Work required:
Convert the lines below into a numbered list, omitting any blank lines and excluding the pictures.

Data listing:
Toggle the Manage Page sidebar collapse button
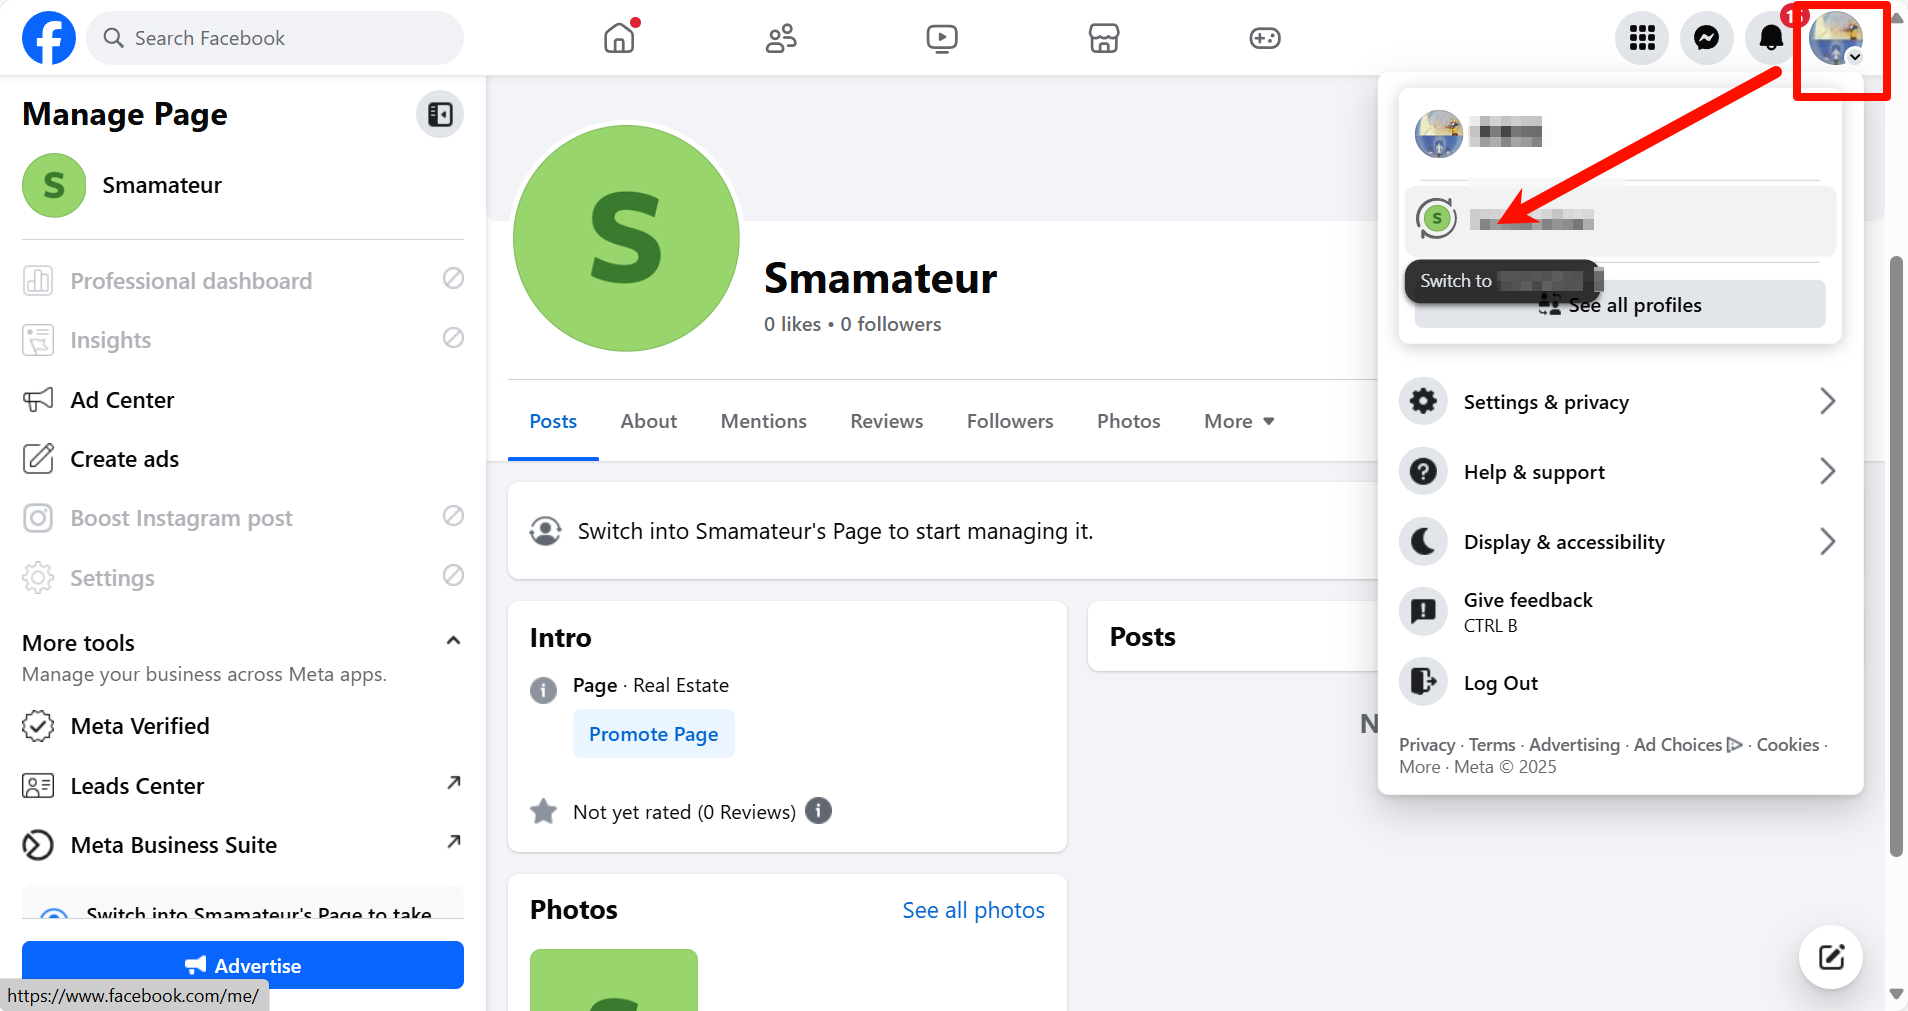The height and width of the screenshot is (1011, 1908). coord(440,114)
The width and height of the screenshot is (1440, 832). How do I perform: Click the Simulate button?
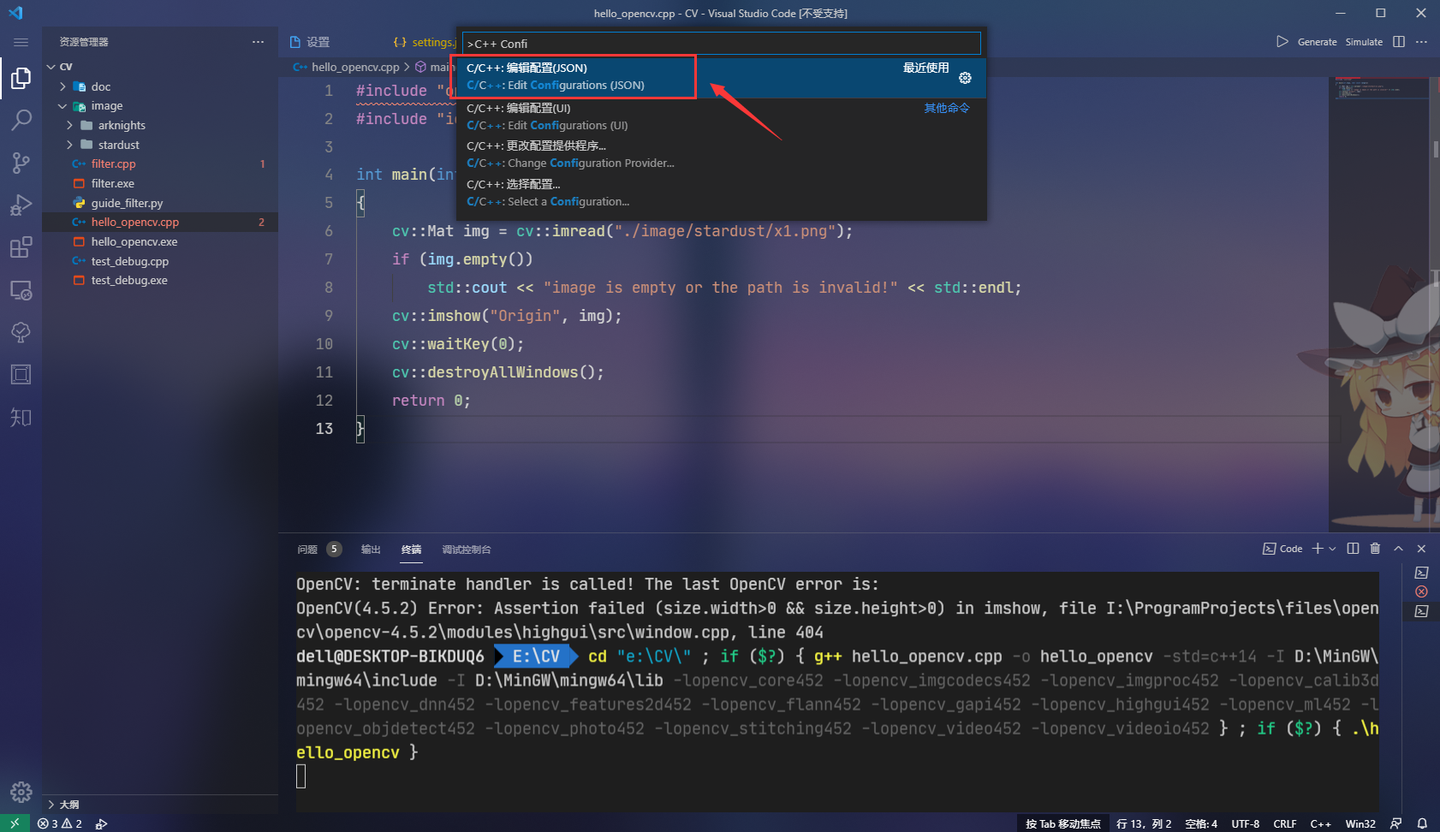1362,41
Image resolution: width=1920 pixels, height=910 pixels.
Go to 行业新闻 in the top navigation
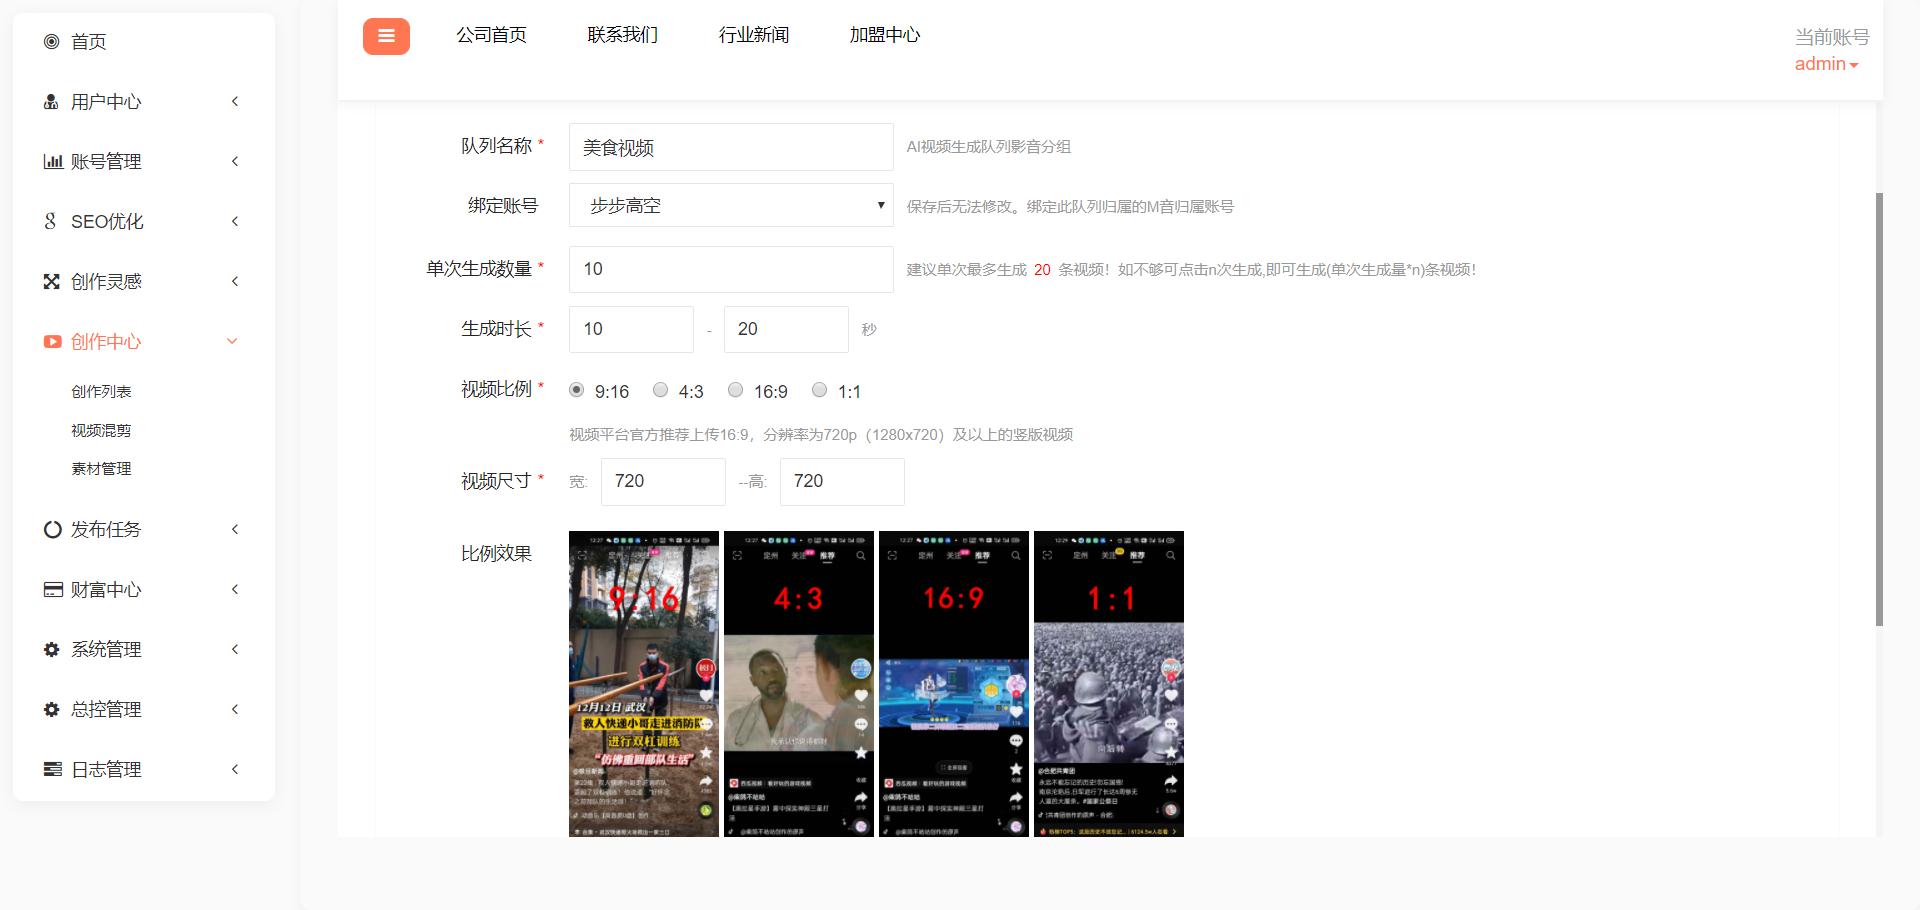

Full response:
1. Toggle the Manage Page sidebar collapse button
2. The height and width of the screenshot is (1011, 1908). coord(440,114)
3. The width and height of the screenshot is (1440, 832). How do I perform: Click the Simulate button?
4. 1362,41
5. Image resolution: width=1920 pixels, height=910 pixels.
6. Go to 行业新闻 in the top navigation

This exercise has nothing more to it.